In 1988, Morrie Alhadeff stepped aside to make way for his sons Michael and Kenneth, named president and vice-president respectively. Immediately, the third generation of management took steps to revive the business. To begin, the new marketing department surveyed fans to determine the public perception of Longacres. Price differentials between the various front side "districts" were removed, and the Turf Club opened for the first time to non-members. Colorful first-timers kits were offered, and beginners betting windows established to make handicapping more accessible to newcomers. Simulcasting of races, exotic wagers that offered larger winnings, espresso stands, suggestion boxes, and Northwest microbrews on tap, all helped to reverse the track's fortunes. The average daily handle rose in 1988, for the first time since 1981, and reached an all-time record high of $1,320,000 in 1990. Few people realized when the racing meet closed that year, management had already made a momentous decision -- one that would change the course of thoroughbred racing in the Pacific Northwest and mark the end of an era.

On September 27, 1990, three days after the close of the track's most successful meet to date, Morris, Michael, and Kenneth Alhadeff announced their decision to sell Longacres race track to the Boeing Company. Boeing, in turn, unveiled its plans the following spring to build a new Customer Services Training Center and other facilities on the site. The race track property would be redeveloped over a period of ten years as a landscaped, office park.
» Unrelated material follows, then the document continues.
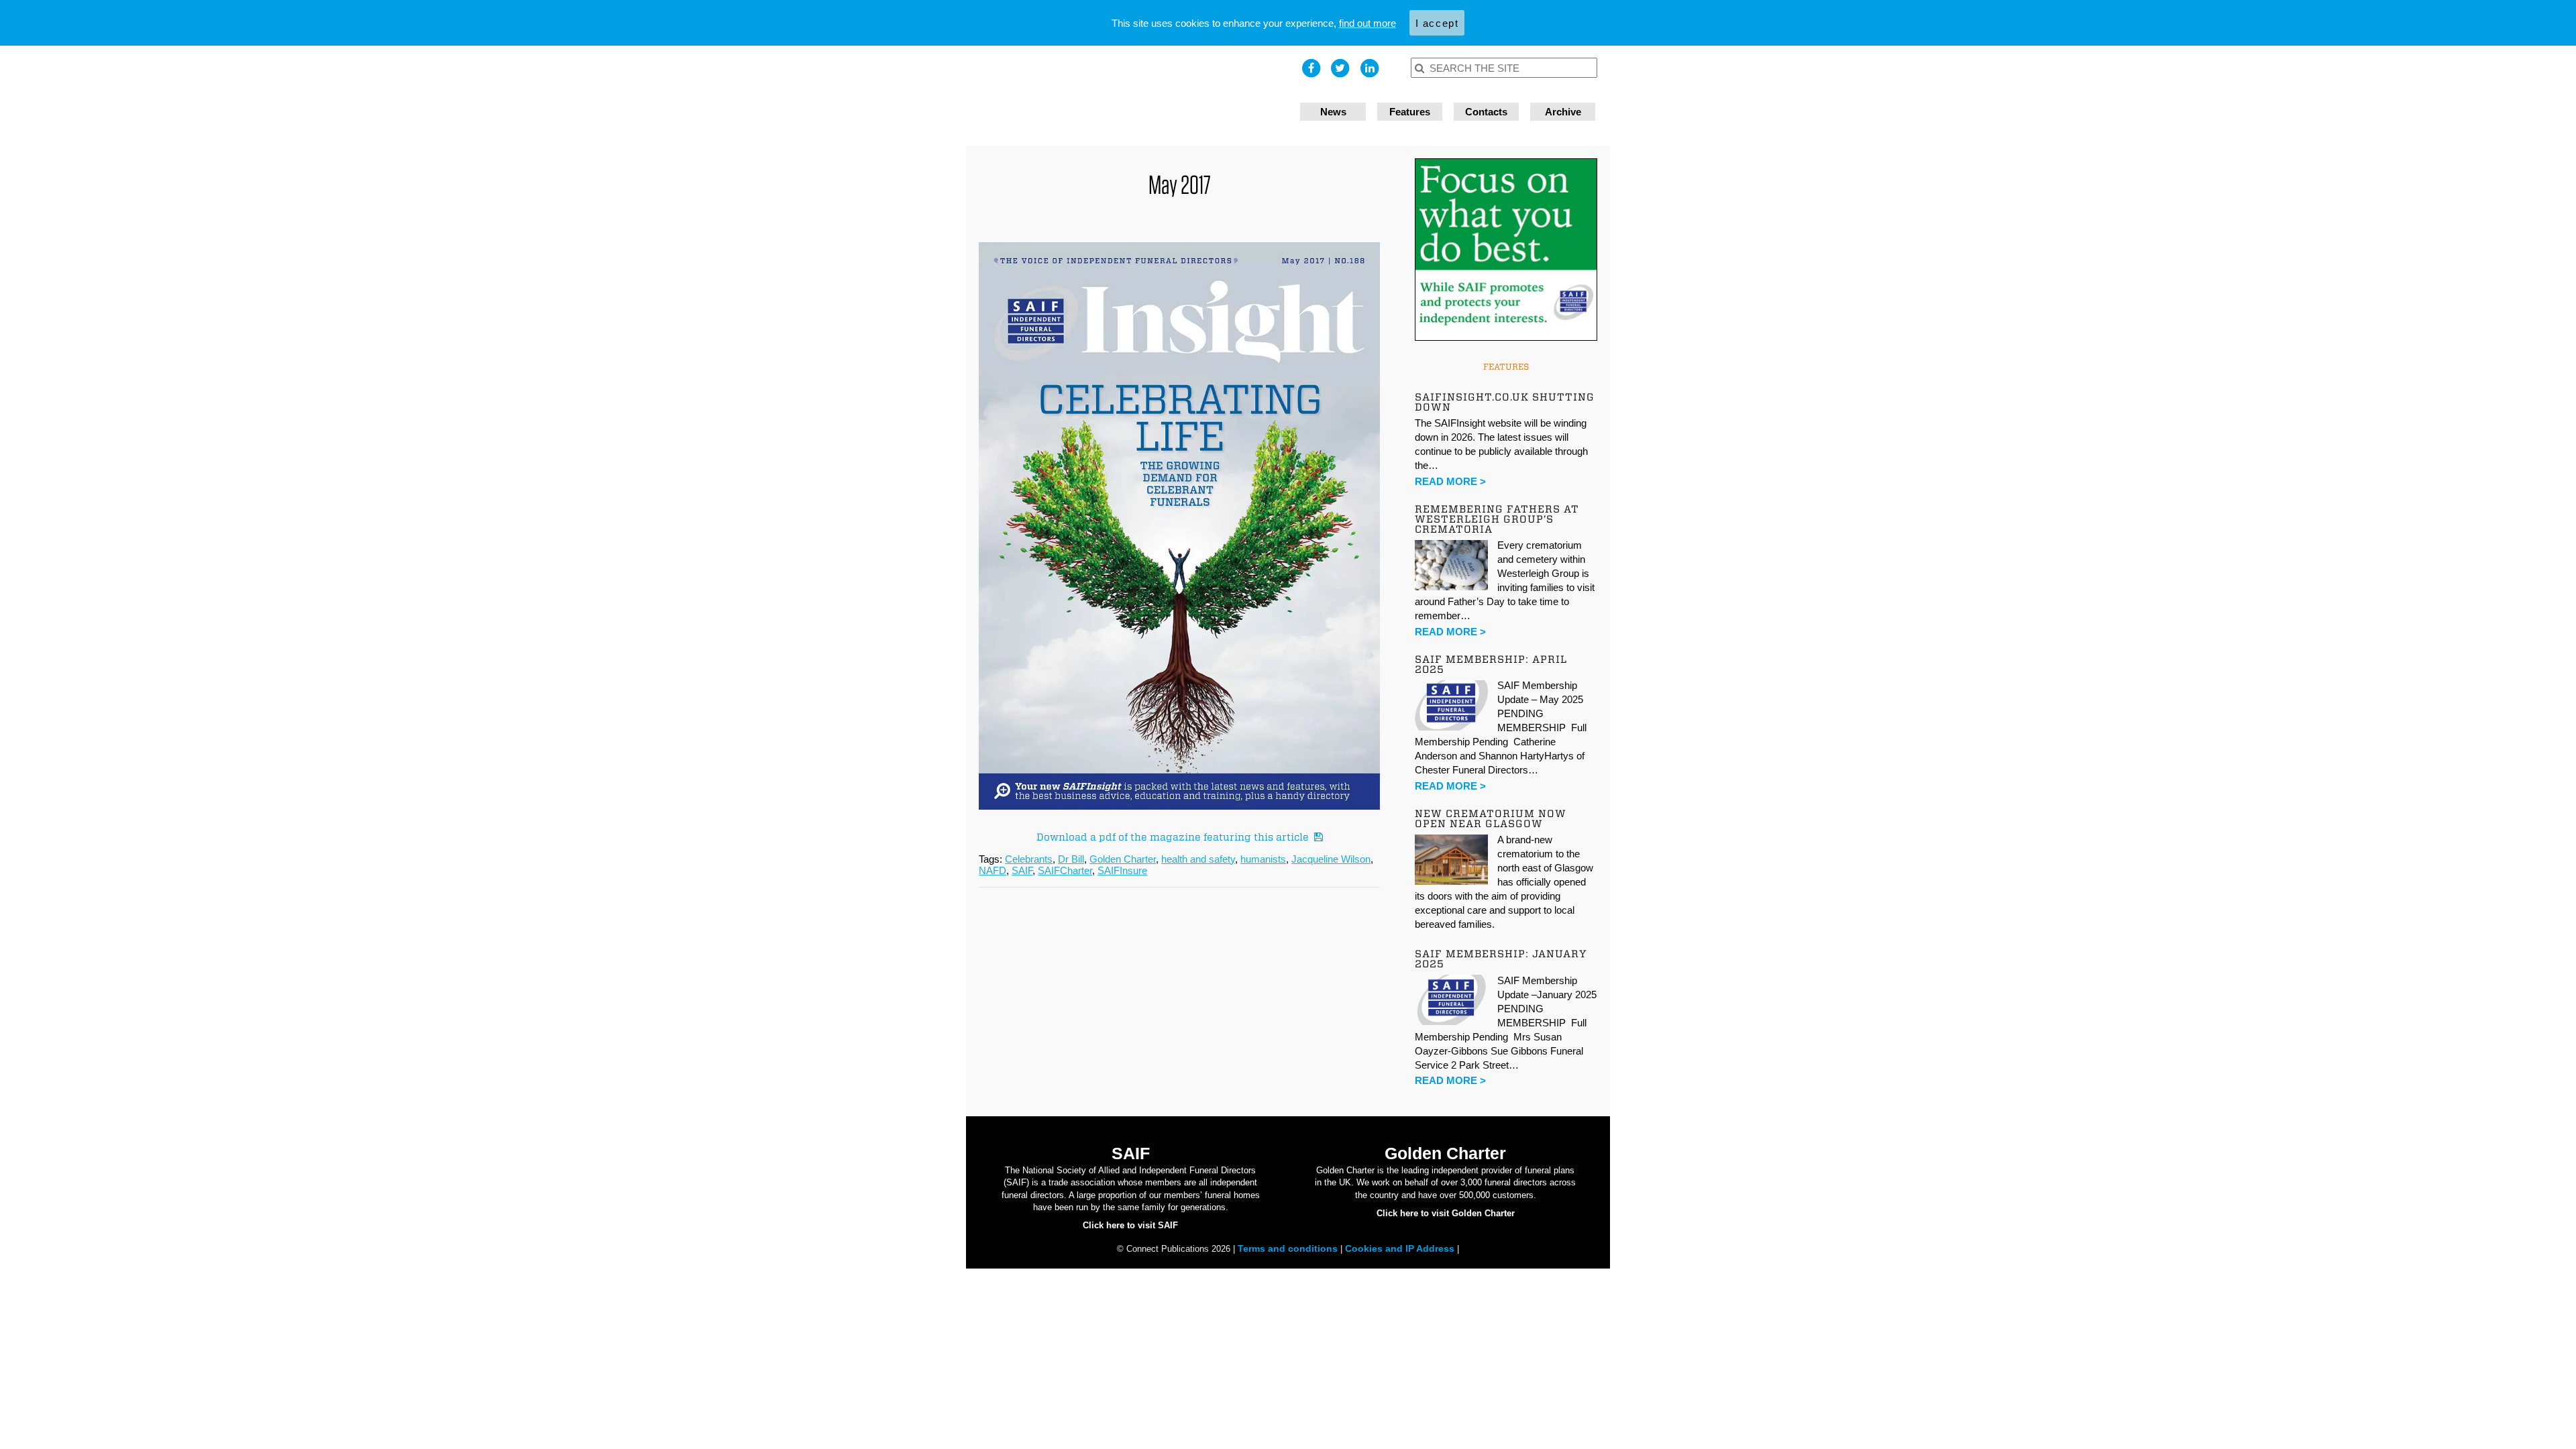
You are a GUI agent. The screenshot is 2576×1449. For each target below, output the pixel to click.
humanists (1263, 859)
The announcement of the sale of Longacres and closure of the track took the region's horse racing industry by surprise. Throughout the greater Seattle area, the many-faceted story received extensive coverage by the news media. Within hours after the sale was made public, Washington's thoroughbred industry's leaders organized the Emerald Racing Association, a non-profit group devoted to preserving live racing in Western Washington until a new track could be built. Emerald quickly raised $3 million for start-up operating costs, and entered into negotiations for a short-term lease of the facilities at Longacres. Through the cooperation of Boeing, Emerald secured a one year, rent-free lease of the track for the 1991 season. Longacres was officially renamed Longacres Park, and a newly-renovated facility opened to racing fans on April 3, 1991, under the stewardship of the Emerald Racing Association.

A second and final season of live racing under Emerald took place at Longacres in the summer of 1992. On September 21, the closing day of the last meet, the largest crowd in the history of Longacres (26,095 fans, including satellite totals) watched the horses run one final time. The crowds that day set an all time, single-day handle record of $3,399,087. In 1993, Emerald operated a summer meet of live racing at Yakima Meadows in Yakima, Washington. The races were simulcast to smaller crowds of loyal fans in the clubhouse at Longacres Park.
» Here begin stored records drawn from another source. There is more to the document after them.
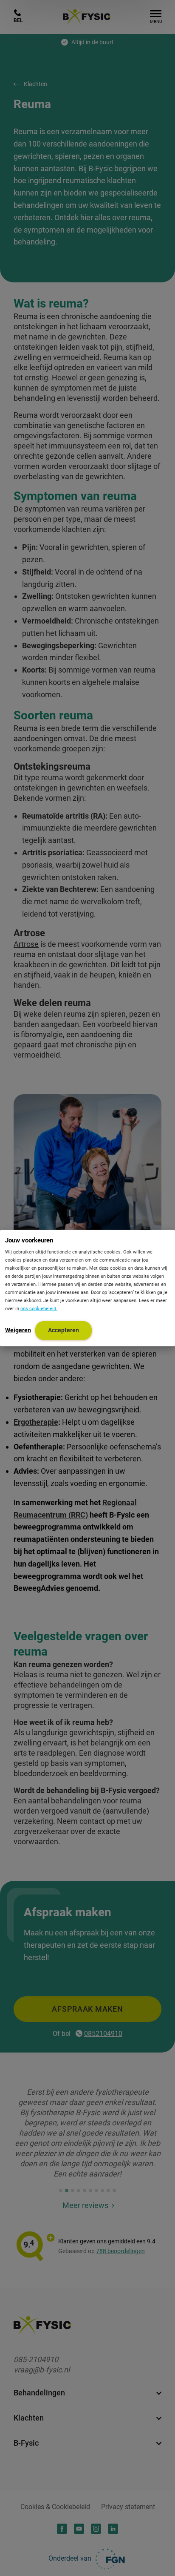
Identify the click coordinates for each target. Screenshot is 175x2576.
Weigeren (18, 1329)
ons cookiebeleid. (38, 1308)
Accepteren (63, 1329)
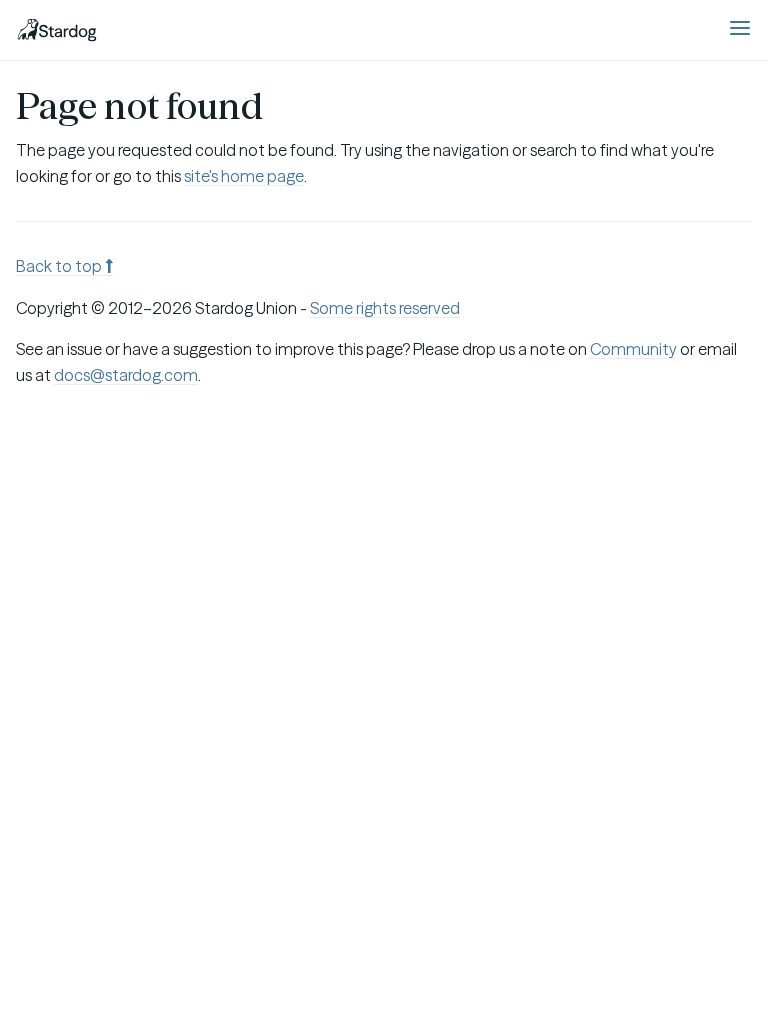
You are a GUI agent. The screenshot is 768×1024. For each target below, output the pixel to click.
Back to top (60, 266)
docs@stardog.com (126, 375)
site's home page (244, 176)
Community (633, 349)
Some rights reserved (385, 308)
In the fall of 1992, after the close of Longacres' last season of live racing, Boeing began its redevelopment of the site. Forty-two barns and backstretch facilities north of the "Gap" were photo-documented prior to demolition, as was the northernmost turn of the race track and its border of Lombardy poplars. On November 24th, ground breaking took place for construction of the Customer Services Training Center and two support buildings.

During the final two-years of live racing at Longacres under the Longacres site to the Emerald Racing Association, the horse racing industry in Western Washington began to plan for the building of a new race track. Various development options and alternate locations were proposed. In April of 1933, the Washington Horse Racing Commission gave approval to Northwest Racing Associates to construct and operate a thoroughbred race track in Auburn, Washington.